■ WORK REQUIRED
Write out each record below exactly, but not the pictures.

::: DATA SUPPLIED :::

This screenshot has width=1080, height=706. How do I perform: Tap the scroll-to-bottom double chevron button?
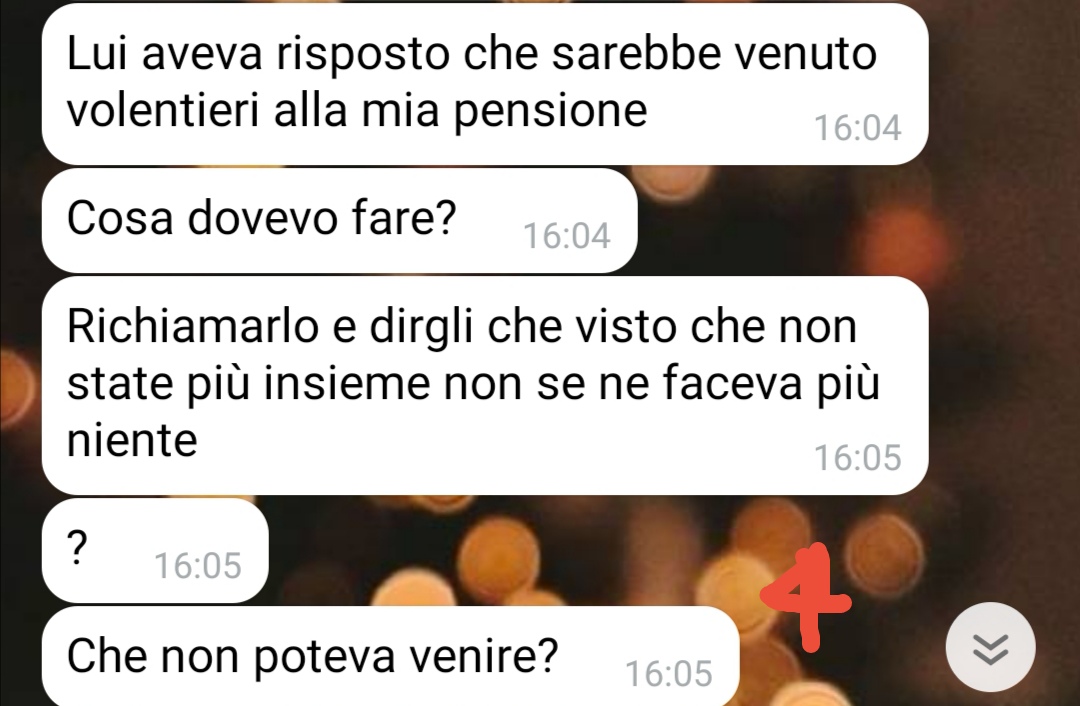990,647
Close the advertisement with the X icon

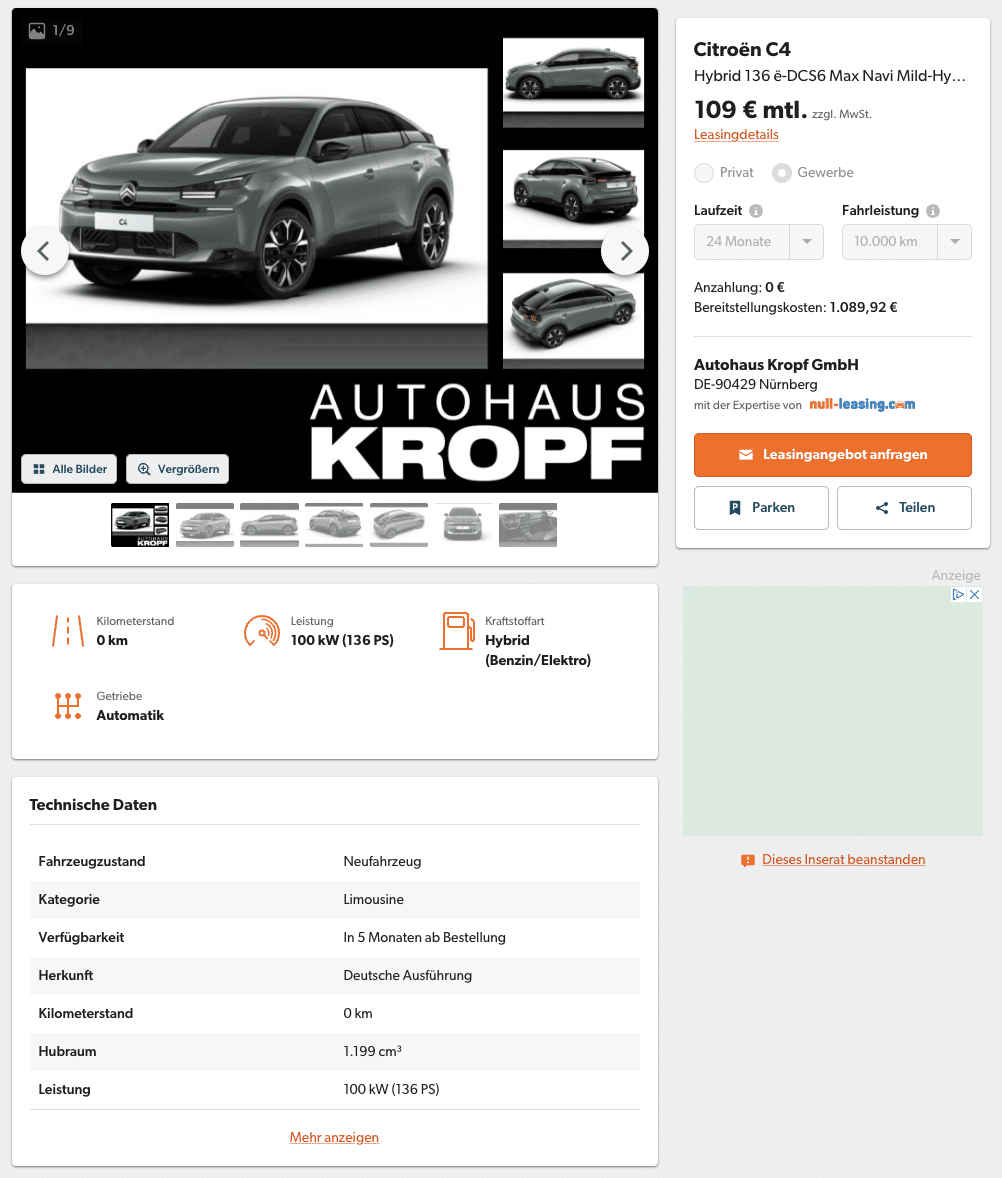[974, 594]
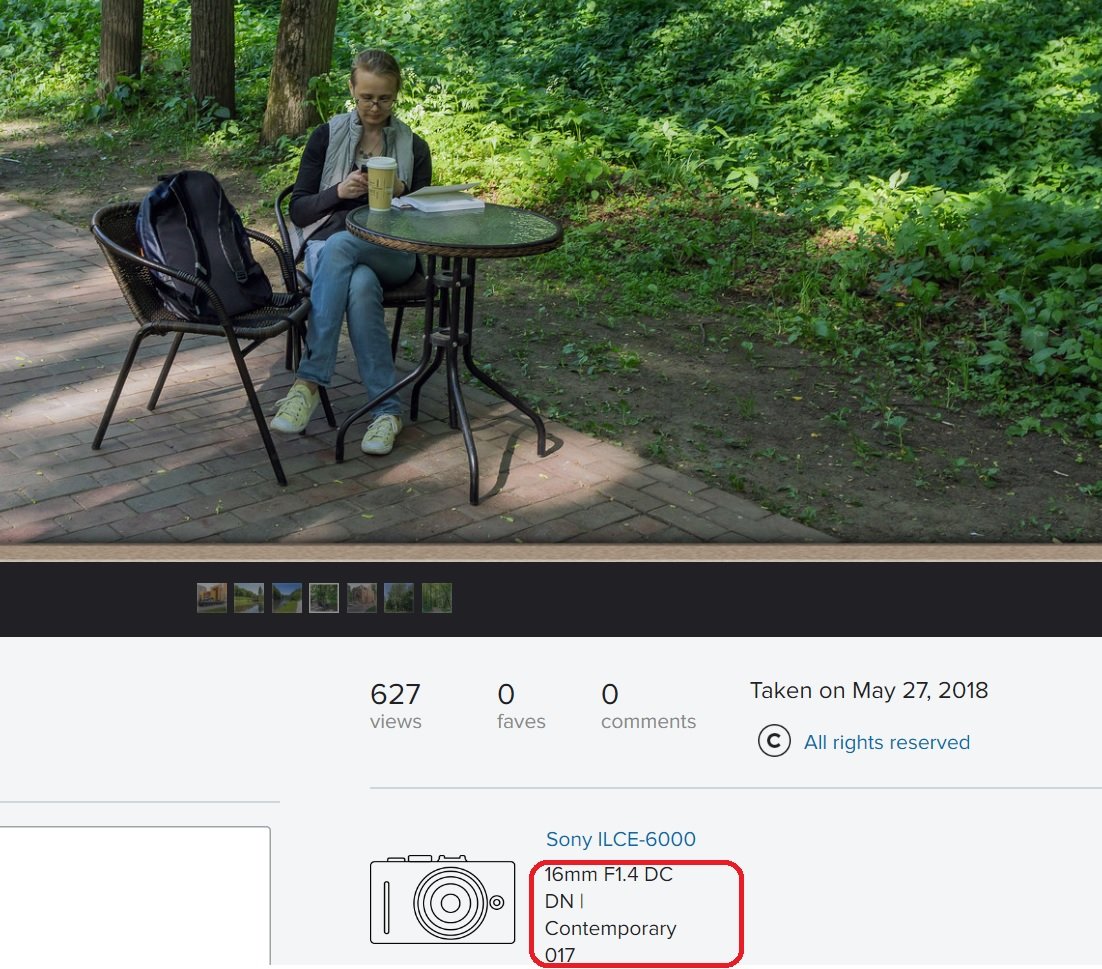Click the Taken on May 27, 2018 date
Image resolution: width=1102 pixels, height=969 pixels.
868,690

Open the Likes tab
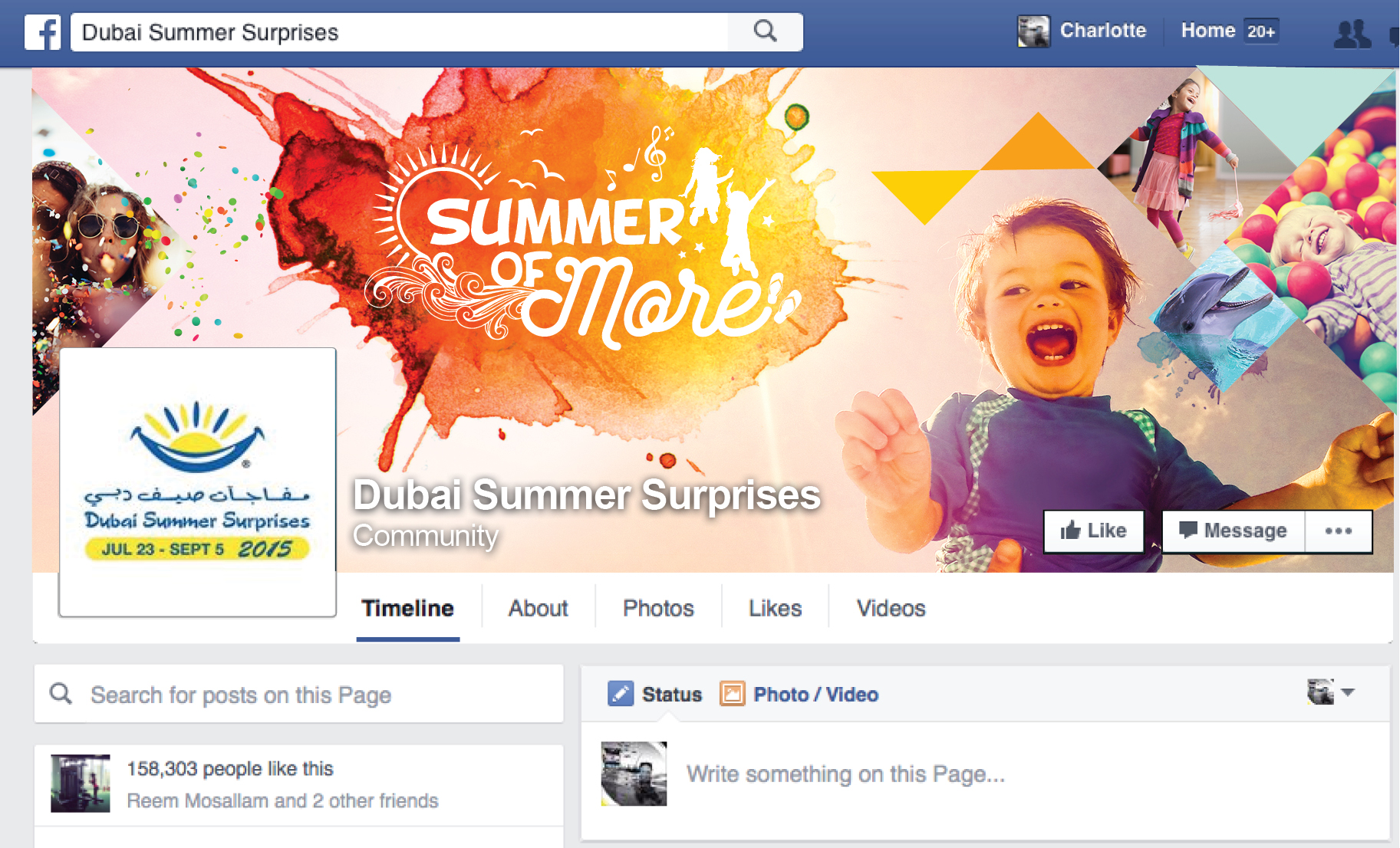775,608
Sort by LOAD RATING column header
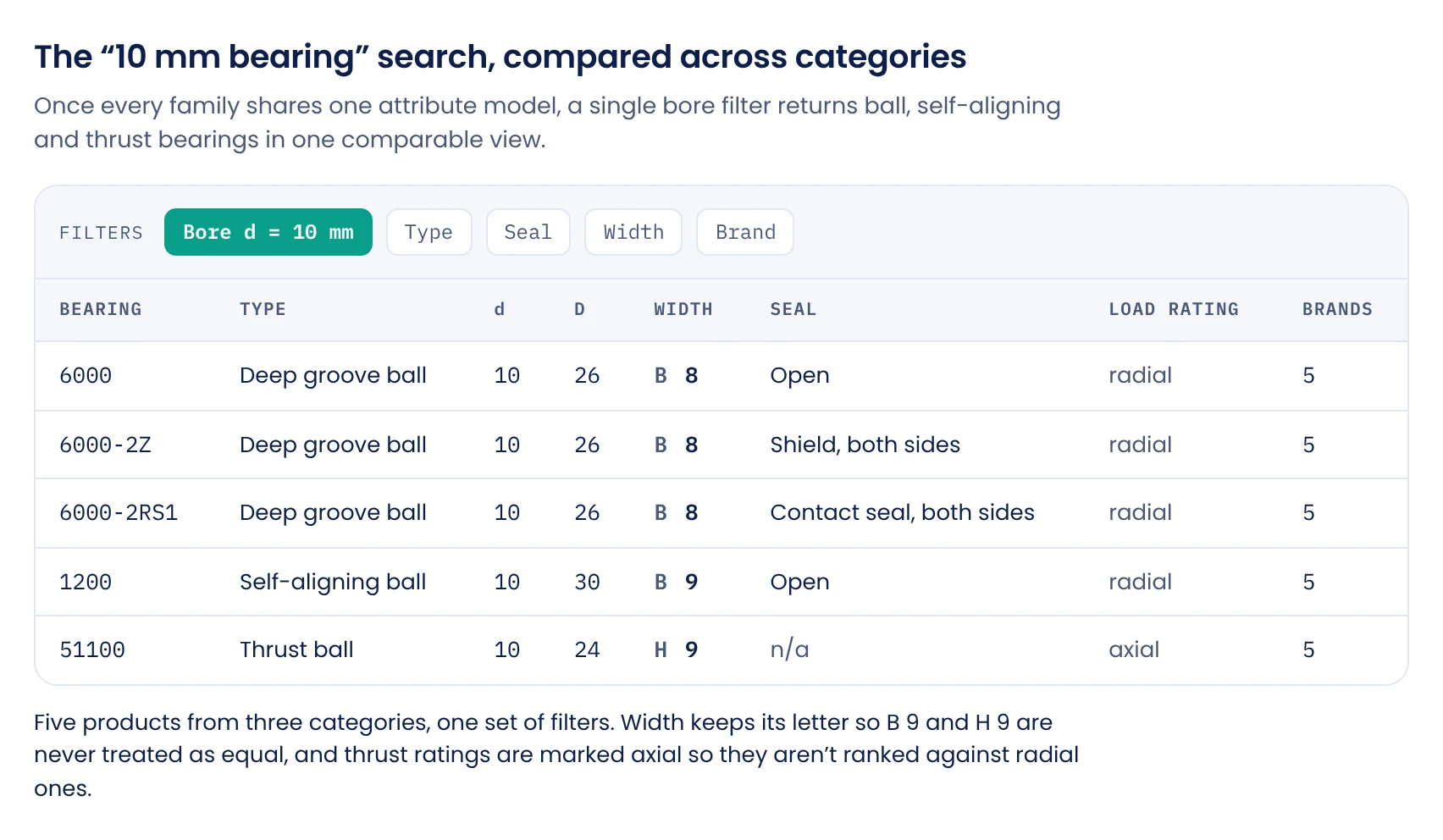Viewport: 1443px width, 840px height. click(x=1174, y=309)
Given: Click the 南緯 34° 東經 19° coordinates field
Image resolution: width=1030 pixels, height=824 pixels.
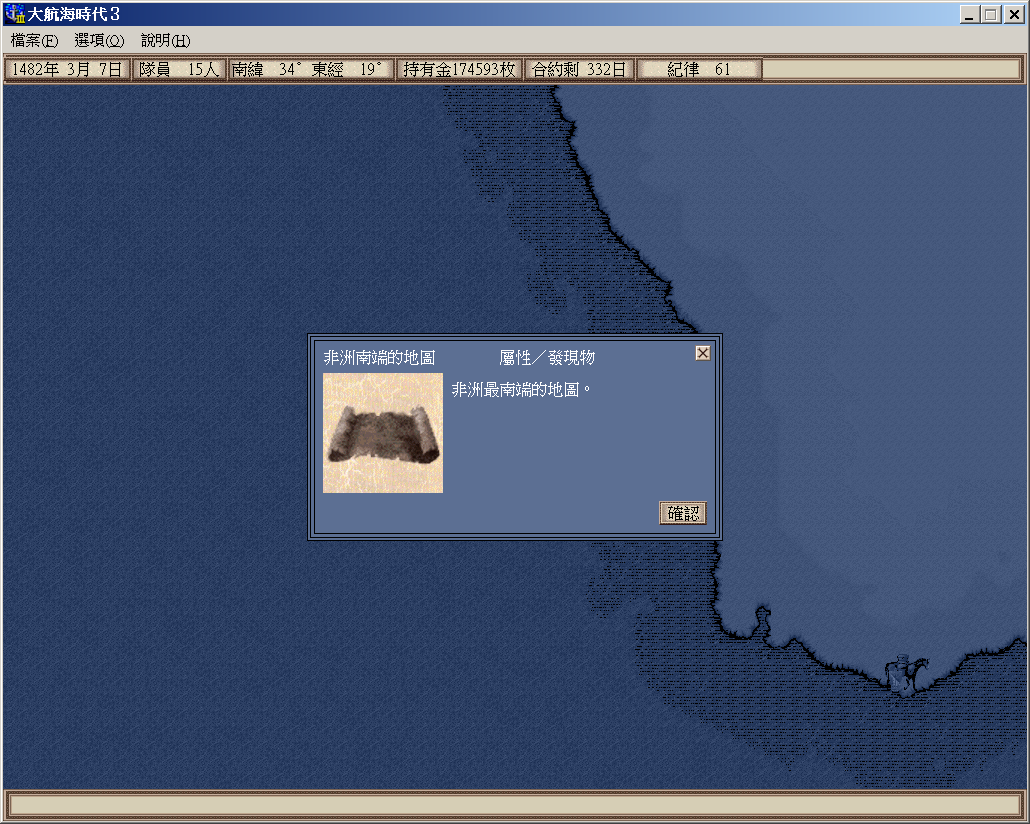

:::

■ RESPONSE TO THIS TASK
This screenshot has width=1080, height=706. How do I perform: Tap the scroll-to-bottom double chevron button?
990,647
Close the advertisement with the X icon

[974, 594]
Click the Taken on May 27, 2018 date
Image resolution: width=1102 pixels, height=969 pixels.
868,690

Open the Likes tab
775,608
Sort by LOAD RATING column header
Viewport: 1443px width, 840px height. click(x=1174, y=309)
Given: Click the 南緯 34° 東經 19° coordinates field
Image resolution: width=1030 pixels, height=824 pixels.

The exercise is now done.